The advent of clinical trials and alcohol epidemiology in the middle of the last century has led to an explosion of knowledge about alcohol’s effects on individual and public health. The way most Americans understand the root of the problem, however, has not incorporated that knowledge.
This webinar describes not only how our prevailing framework impedes progress on reducing the impact of risky drinking on individuals and society, but also how focusing on alcohol consumption guidelines is a promising model to facilitate progress.

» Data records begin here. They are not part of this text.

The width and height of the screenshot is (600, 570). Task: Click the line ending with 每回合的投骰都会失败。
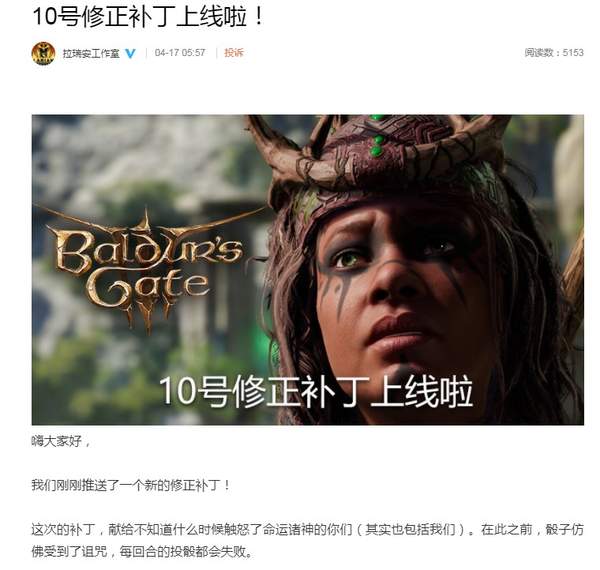(142, 552)
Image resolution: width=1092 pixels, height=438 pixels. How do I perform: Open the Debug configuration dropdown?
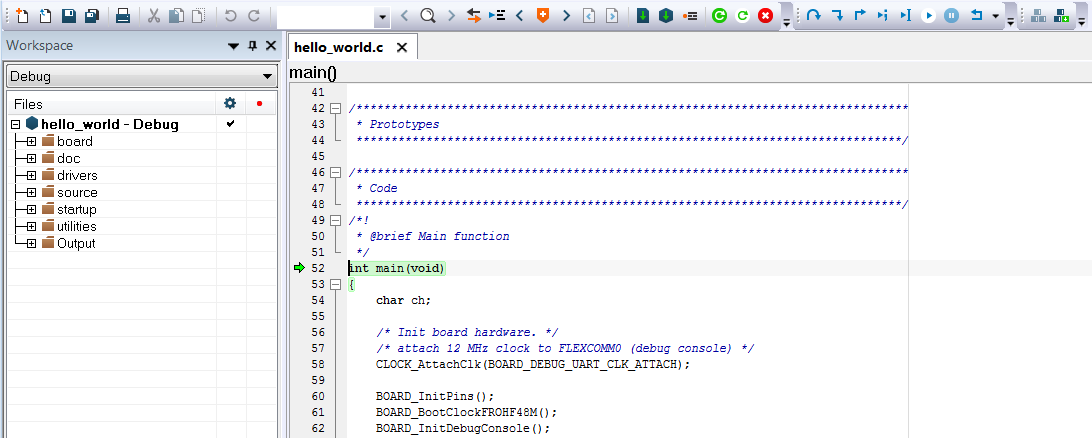point(267,77)
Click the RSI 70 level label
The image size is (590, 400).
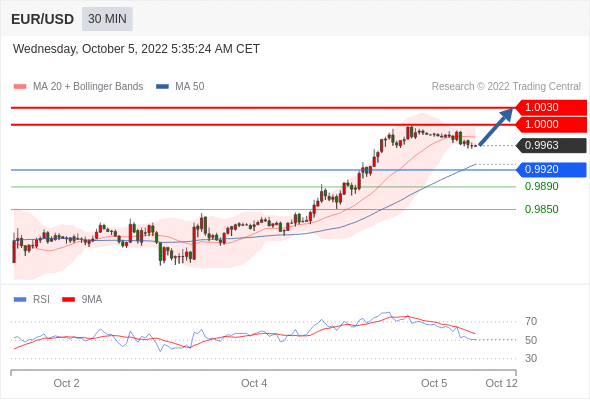click(531, 321)
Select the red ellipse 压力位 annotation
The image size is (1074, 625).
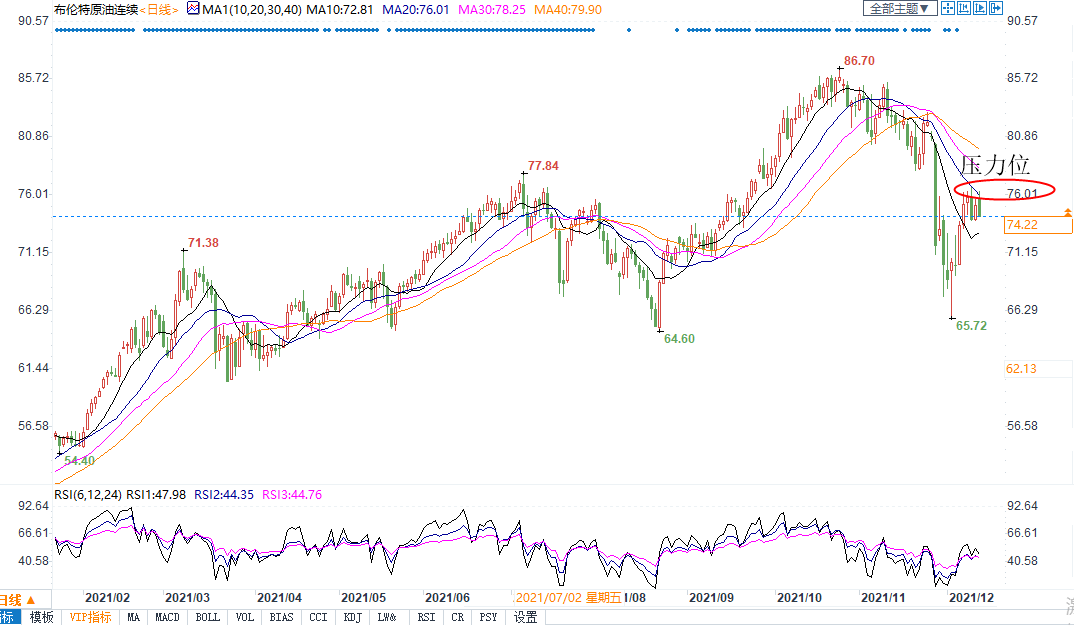point(988,189)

Daniel W. Hungerford, DrPH, holds a doctorate in nutritional epidemiology from the School of Public Health and the University of North Carolina in Chapel Hill. He has devoted his career to studying and promoting the implementation of alcohol screening and brief intervention (alcohol SBI) in medical settings. Recently retired for the Centers for Disease Control and Prevention (CDC), he continues that effort part time as a contractor in CDC’s National Center on Birth Defects and Developmental Disabilities on the Fetal Alcohol Syndrome Prevention Team.Starting in the 1990s he initiated research in emergency departments and trauma centers on alcohol SBI and organized two national conferences on the topic. The proceedings of the first, Alcohol Problems among Emergency Department Patients, was published as a book by CDC and produced research recommendations for the field. The proceedings of the second—Alcohol and Other Drug Problems among Hospitalized Trauma Patients: Controlling Complications, Mortality, and Trauma Recidivism—were published as a special supplement to the Journal of Trauma and influenced the American College of Surgeons Committee on Trauma to require level 1 trauma centers to screen for risky drinking and provide screen-positive patients with an intervention. Currently, Dr. Hungerford collaborates with other federal agencies and stakeholders to promote alcohol SBI in primary care settings.